[DATA SUPPLIED]

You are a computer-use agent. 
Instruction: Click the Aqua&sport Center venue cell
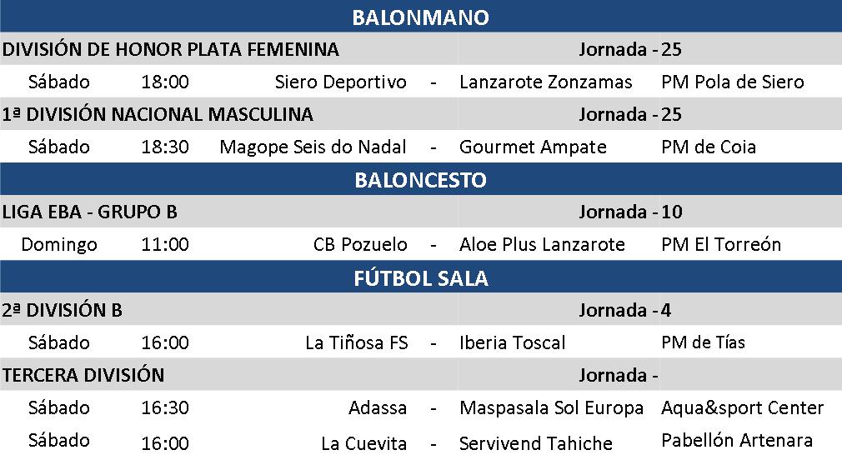pos(742,408)
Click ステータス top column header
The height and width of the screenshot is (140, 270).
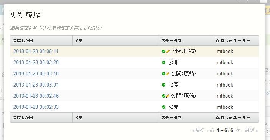[171, 41]
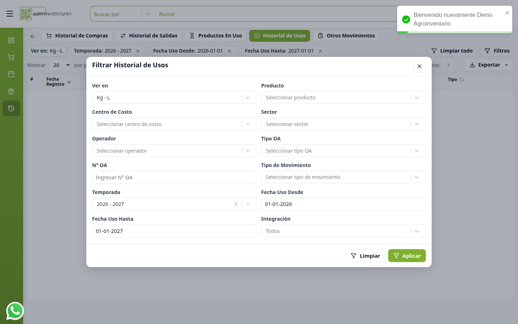Close the Filtrar Historial de Usos dialog

(x=419, y=66)
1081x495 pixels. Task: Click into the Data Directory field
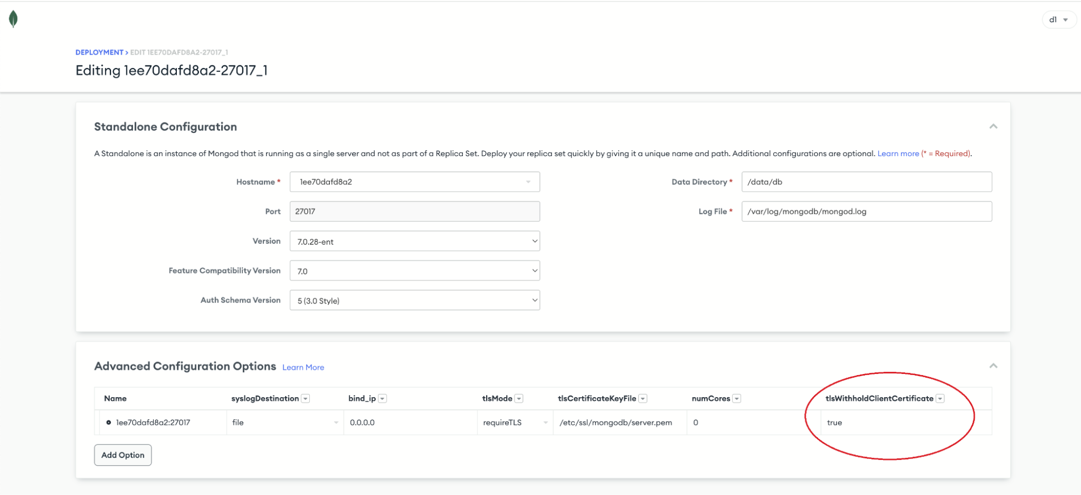(866, 182)
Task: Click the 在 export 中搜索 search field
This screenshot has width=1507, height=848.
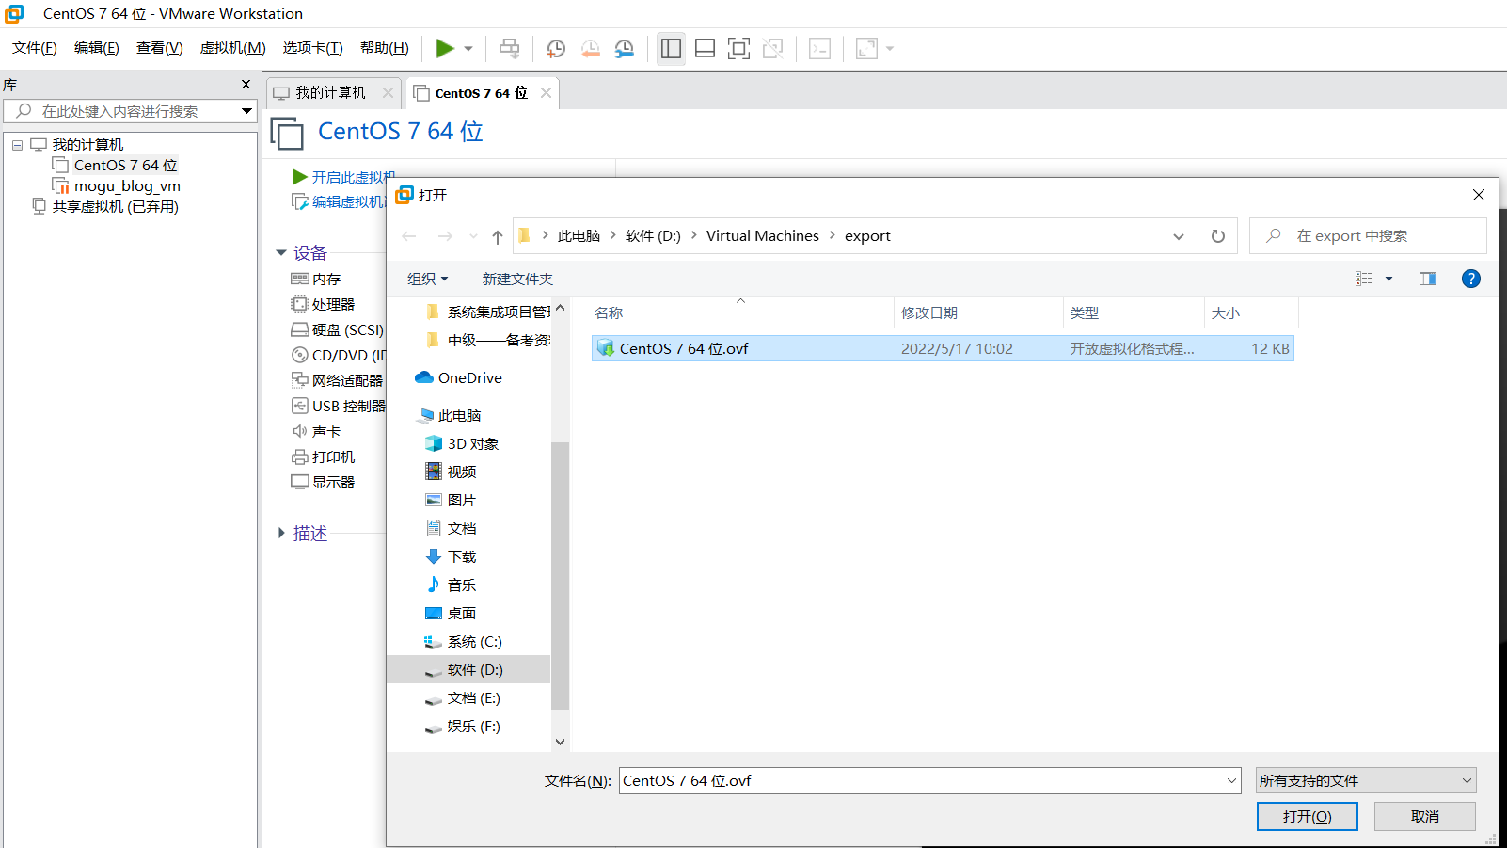Action: (x=1373, y=236)
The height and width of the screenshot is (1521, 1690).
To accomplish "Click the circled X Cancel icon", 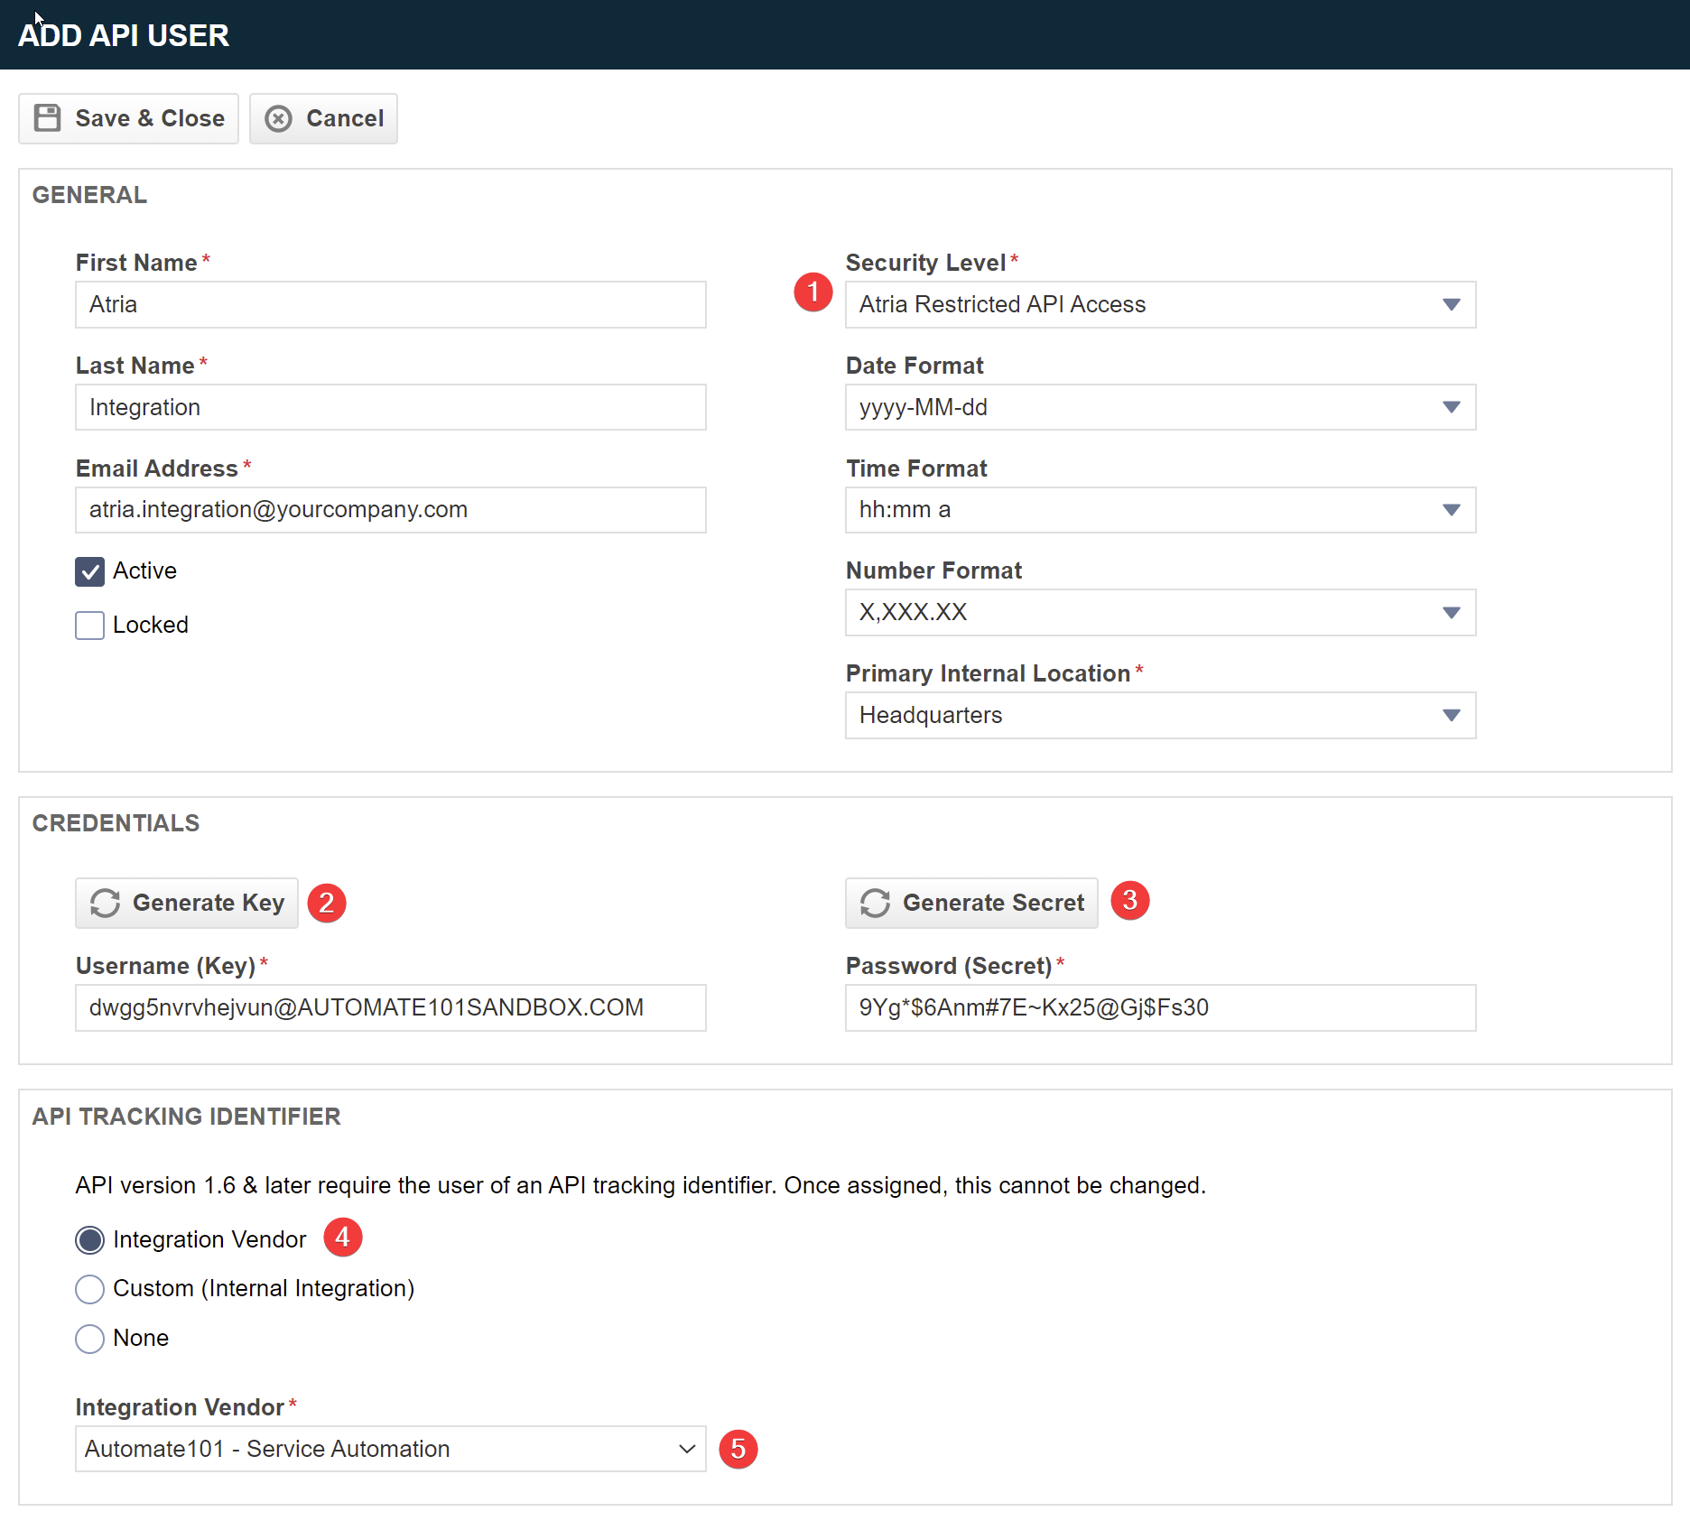I will coord(278,118).
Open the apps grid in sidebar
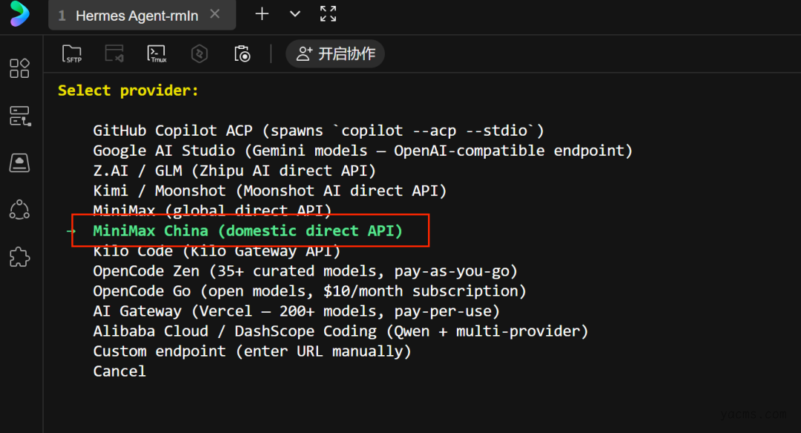This screenshot has width=801, height=433. coord(19,68)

[/DATA SUPPLIED]

*ABOUT THIS EXERCISE:* For this exercise, return exactly the lines above from the line with "Click ステータス top column header" through the line with "Task: Click the 在 export 中搜索 search field", both included. Do not copy the pictures.

*WRITTEN SOLUTION:*
Click ステータス top column header
The height and width of the screenshot is (140, 270).
[171, 41]
Close the Filtrar Historial de Usos dialog

(x=419, y=66)
1081x495 pixels. Task: Click into the Data Directory field
(866, 182)
Task: Click the 在 export 中搜索 search field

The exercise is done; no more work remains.